▸ Task requirements
For each record here, output an exact copy.

▸ Stored data entries
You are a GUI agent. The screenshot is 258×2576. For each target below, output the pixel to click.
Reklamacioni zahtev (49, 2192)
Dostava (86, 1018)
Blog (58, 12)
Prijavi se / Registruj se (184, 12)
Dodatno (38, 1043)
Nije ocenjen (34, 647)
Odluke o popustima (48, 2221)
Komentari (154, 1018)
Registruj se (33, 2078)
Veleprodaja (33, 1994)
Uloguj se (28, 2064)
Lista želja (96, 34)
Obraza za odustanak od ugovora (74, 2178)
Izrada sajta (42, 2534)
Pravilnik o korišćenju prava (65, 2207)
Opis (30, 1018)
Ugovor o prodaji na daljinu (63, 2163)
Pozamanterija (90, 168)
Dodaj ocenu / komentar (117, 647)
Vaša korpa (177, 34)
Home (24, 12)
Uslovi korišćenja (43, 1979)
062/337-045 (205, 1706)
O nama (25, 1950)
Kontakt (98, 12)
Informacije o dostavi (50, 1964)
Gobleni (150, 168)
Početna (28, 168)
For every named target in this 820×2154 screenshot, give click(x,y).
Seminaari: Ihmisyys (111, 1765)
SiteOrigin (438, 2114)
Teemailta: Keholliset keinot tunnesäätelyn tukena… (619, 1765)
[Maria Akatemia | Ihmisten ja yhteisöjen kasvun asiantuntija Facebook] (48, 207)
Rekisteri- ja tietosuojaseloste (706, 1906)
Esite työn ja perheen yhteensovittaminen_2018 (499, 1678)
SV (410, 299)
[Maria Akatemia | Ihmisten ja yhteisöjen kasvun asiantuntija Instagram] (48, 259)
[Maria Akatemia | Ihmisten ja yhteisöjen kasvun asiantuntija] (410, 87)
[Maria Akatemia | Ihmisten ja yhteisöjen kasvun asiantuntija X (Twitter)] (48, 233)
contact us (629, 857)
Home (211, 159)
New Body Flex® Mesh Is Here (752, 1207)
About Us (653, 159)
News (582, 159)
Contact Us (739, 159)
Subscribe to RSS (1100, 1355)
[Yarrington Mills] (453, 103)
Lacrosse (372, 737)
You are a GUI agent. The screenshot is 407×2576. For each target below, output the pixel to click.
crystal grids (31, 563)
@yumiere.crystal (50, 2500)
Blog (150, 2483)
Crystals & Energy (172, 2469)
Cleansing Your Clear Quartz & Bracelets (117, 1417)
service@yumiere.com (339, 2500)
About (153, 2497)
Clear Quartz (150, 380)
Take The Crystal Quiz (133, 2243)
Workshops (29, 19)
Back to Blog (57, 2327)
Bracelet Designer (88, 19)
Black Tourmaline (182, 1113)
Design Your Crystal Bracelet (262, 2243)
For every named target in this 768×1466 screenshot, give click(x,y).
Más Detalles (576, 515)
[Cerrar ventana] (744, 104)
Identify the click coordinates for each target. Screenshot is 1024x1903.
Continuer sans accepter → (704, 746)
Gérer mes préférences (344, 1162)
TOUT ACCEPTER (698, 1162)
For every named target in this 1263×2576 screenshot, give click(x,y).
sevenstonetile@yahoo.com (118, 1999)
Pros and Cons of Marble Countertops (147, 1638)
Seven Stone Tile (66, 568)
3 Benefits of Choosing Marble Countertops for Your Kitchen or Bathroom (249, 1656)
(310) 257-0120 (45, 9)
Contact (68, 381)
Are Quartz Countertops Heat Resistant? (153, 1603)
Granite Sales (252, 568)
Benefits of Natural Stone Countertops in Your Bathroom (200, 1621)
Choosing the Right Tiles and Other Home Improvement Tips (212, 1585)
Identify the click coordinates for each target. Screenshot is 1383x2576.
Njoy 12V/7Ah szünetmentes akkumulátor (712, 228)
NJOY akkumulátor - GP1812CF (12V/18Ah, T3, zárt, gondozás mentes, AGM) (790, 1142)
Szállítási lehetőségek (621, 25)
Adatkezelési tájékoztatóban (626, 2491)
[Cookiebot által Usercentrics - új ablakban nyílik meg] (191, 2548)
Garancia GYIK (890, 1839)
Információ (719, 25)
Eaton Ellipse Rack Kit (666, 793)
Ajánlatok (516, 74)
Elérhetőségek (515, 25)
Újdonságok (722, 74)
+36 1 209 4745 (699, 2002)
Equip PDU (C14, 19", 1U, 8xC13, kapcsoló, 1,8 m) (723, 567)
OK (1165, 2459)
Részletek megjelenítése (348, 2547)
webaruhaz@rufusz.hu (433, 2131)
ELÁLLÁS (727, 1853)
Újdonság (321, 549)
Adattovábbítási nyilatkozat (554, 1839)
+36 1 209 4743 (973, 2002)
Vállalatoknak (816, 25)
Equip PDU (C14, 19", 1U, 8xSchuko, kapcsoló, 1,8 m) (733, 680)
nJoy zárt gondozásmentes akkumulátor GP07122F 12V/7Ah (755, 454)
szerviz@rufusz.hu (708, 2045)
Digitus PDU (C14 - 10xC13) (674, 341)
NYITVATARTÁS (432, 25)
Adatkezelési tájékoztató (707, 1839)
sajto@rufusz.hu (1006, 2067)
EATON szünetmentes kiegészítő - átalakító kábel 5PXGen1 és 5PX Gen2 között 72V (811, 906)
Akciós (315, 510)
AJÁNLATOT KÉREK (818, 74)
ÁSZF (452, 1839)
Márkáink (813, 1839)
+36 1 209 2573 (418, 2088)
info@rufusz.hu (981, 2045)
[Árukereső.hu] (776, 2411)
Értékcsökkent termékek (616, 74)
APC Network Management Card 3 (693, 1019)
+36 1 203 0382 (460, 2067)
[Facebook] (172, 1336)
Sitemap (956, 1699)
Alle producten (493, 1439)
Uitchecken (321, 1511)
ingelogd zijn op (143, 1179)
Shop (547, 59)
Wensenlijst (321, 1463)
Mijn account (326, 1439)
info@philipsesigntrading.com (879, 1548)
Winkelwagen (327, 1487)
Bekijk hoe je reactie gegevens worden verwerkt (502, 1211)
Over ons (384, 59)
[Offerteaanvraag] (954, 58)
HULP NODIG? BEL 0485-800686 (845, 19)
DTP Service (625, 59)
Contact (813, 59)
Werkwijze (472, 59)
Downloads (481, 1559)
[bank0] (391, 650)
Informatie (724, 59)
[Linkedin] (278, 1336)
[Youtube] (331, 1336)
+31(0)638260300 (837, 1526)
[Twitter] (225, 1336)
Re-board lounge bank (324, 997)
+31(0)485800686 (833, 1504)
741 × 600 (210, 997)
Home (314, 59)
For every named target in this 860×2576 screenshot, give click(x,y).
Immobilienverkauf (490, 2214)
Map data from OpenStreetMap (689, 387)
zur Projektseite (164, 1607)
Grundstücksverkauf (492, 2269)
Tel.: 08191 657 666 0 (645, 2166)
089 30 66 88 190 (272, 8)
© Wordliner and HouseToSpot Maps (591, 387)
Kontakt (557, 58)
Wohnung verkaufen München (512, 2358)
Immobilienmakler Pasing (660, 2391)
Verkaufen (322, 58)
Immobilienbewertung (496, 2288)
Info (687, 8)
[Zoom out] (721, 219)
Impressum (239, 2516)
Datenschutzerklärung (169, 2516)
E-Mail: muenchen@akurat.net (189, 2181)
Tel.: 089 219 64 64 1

▸ Reply to the task
You are a GUI agent. The screenshot is 258×2576. For each target below, output the pixel to click.
Reklamacioni zahtev (49, 2192)
Dostava (86, 1018)
Blog (58, 12)
Prijavi se / Registruj se (184, 12)
Dodatno (38, 1043)
Nije ocenjen (34, 647)
Odluke o popustima (48, 2221)
Komentari (154, 1018)
Registruj se (33, 2078)
Veleprodaja (33, 1994)
Uloguj se (28, 2064)
Lista želja (96, 34)
Obraza za odustanak od ugovora (74, 2178)
Izrada sajta (42, 2534)
Pravilnik o korišćenju prava (65, 2207)
Opis (30, 1018)
Ugovor o prodaji na daljinu (63, 2163)
Pozamanterija (90, 168)
Dodaj ocenu / komentar (117, 647)
Vaša korpa (177, 34)
Home (24, 12)
Uslovi korišćenja (43, 1979)
062/337-045 (205, 1706)
O nama (25, 1950)
Kontakt (98, 12)
Informacije o dostavi (50, 1964)
Gobleni (150, 168)
Početna (28, 168)
For every named target in this 820×2154 screenshot, give click(x,y).
Seminaari: Ihmisyys (111, 1765)
SiteOrigin (438, 2114)
Teemailta: Keholliset keinot tunnesäätelyn tukena… (619, 1765)
[Maria Akatemia | Ihmisten ja yhteisöjen kasvun asiantuntija Facebook] (48, 207)
Rekisteri- ja tietosuojaseloste (706, 1906)
Esite työn ja perheen yhteensovittaminen_2018 (499, 1678)
SV (410, 299)
[Maria Akatemia | Ihmisten ja yhteisöjen kasvun asiantuntija Instagram] (48, 259)
[Maria Akatemia | Ihmisten ja yhteisöjen kasvun asiantuntija] (410, 87)
[Maria Akatemia | Ihmisten ja yhteisöjen kasvun asiantuntija X (Twitter)] (48, 233)
contact us (629, 857)
Home (211, 159)
New Body Flex® Mesh Is Here (752, 1207)
About Us (653, 159)
News (582, 159)
Contact Us (739, 159)
Subscribe to RSS (1100, 1355)
[Yarrington Mills] (453, 103)
Lacrosse (372, 737)
You are a GUI agent. The screenshot is 407×2576. For each target below, output the pixel to click.
crystal grids (31, 563)
@yumiere.crystal (50, 2500)
Blog (150, 2483)
Crystals & Energy (172, 2469)
Cleansing Your Clear Quartz & Bracelets (117, 1417)
service@yumiere.com (339, 2500)
About (153, 2497)
Clear Quartz (150, 380)
Take The Crystal Quiz (133, 2243)
Workshops (29, 19)
Back to Blog (57, 2327)
Bracelet Designer (88, 19)
Black Tourmaline (182, 1113)
Design Your Crystal Bracelet (262, 2243)
For every named target in this 768×1466 screenshot, give click(x,y).
Más Detalles (576, 515)
[Cerrar ventana] (744, 104)
Identify the click coordinates for each target. Screenshot is 1024x1903.
Continuer sans accepter → (704, 746)
Gérer mes préférences (344, 1162)
TOUT ACCEPTER (698, 1162)
For every named target in this 1263×2576 screenshot, give click(x,y).
sevenstonetile@yahoo.com (118, 1999)
Pros and Cons of Marble Countertops (147, 1638)
Seven Stone Tile (66, 568)
3 Benefits of Choosing Marble Countertops for Your Kitchen or Bathroom (249, 1656)
(310) 257-0120 (45, 9)
Contact (68, 381)
Are Quartz Countertops Heat Resistant? (153, 1603)
Granite Sales (252, 568)
Benefits of Natural Stone Countertops in Your Bathroom (200, 1621)
Choosing the Right Tiles and Other Home Improvement Tips (212, 1585)
Identify the click coordinates for each target. Screenshot is 1383x2576.
Njoy 12V/7Ah szünetmentes akkumulátor (712, 228)
NJOY akkumulátor - GP1812CF (12V/18Ah, T3, zárt, gondozás mentes, AGM) (790, 1142)
Szállítási lehetőségek (621, 25)
Adatkezelési tájékoztatóban (626, 2491)
[Cookiebot által Usercentrics - új ablakban nyílik meg] (191, 2548)
Garancia GYIK (890, 1839)
Információ (719, 25)
Eaton Ellipse Rack Kit (666, 793)
Ajánlatok (516, 74)
Elérhetőségek (515, 25)
Újdonságok (722, 74)
+36 1 209 4745 (699, 2002)
Equip PDU (C14, 19", 1U, 8xC13, kapcsoló, 1,8 m) (723, 567)
OK (1165, 2459)
Részletek megjelenítése (348, 2547)
webaruhaz@rufusz.hu (433, 2131)
ELÁLLÁS (727, 1853)
Újdonság (321, 549)
Adattovábbítási nyilatkozat (554, 1839)
+36 1 209 4743 (973, 2002)
Vállalatoknak (816, 25)
Equip PDU (C14, 19", 1U, 8xSchuko, kapcsoló, 1,8 m) (733, 680)
nJoy zárt gondozásmentes akkumulátor GP07122F 12V/7Ah (755, 454)
szerviz@rufusz.hu (708, 2045)
Digitus PDU (C14 - 10xC13) (674, 341)
NYITVATARTÁS (432, 25)
Adatkezelési tájékoztató (707, 1839)
sajto@rufusz.hu (1006, 2067)
EATON szünetmentes kiegészítő - átalakító kábel 5PXGen1 és 5PX Gen2 között 72V (811, 906)
Akciós (315, 510)
AJÁNLATOT KÉREK (818, 74)
ÁSZF (452, 1839)
Márkáink (813, 1839)
+36 1 209 2573 (418, 2088)
info@rufusz.hu (981, 2045)
[Árukereső.hu] (776, 2411)
Értékcsökkent termékek (616, 74)
APC Network Management Card 3 (693, 1019)
+36 1 203 0382 (460, 2067)
[Facebook] (172, 1336)
Sitemap (956, 1699)
Alle producten (493, 1439)
Uitchecken (321, 1511)
ingelogd zijn op (143, 1179)
Shop (547, 59)
Wensenlijst (321, 1463)
Mijn account (326, 1439)
info@philipsesigntrading.com (879, 1548)
Winkelwagen (327, 1487)
Bekijk hoe je reactie gegevens worden verwerkt (502, 1211)
Over ons (384, 59)
[Offerteaanvraag] (954, 58)
HULP NODIG? BEL 0485-800686 (845, 19)
DTP Service (625, 59)
Contact (813, 59)
Werkwijze (472, 59)
Downloads (481, 1559)
[bank0] (391, 650)
Informatie (724, 59)
[Linkedin] (278, 1336)
[Youtube] (331, 1336)
+31(0)638260300 (837, 1526)
[Twitter] (225, 1336)
Re-board lounge bank (324, 997)
+31(0)485800686 (833, 1504)
741 × 600 (210, 997)
Home (314, 59)
For every named target in this 860×2576 screenshot, give click(x,y).
Immobilienverkauf (490, 2214)
Map data from OpenStreetMap (689, 387)
zur Projektseite (164, 1607)
Grundstücksverkauf (492, 2269)
Tel.: 08191 657 666 0 (645, 2166)
089 30 66 88 190 (272, 8)
© Wordliner and HouseToSpot Maps (591, 387)
Kontakt (557, 58)
Wohnung verkaufen München (512, 2358)
Immobilienmakler Pasing (660, 2391)
Verkaufen (322, 58)
Immobilienbewertung (496, 2288)
Info (687, 8)
[Zoom out] (721, 219)
Impressum (239, 2516)
Datenschutzerklärung (169, 2516)
E-Mail: muenchen@akurat.net (189, 2181)
Tel.: 089 219 64 64 1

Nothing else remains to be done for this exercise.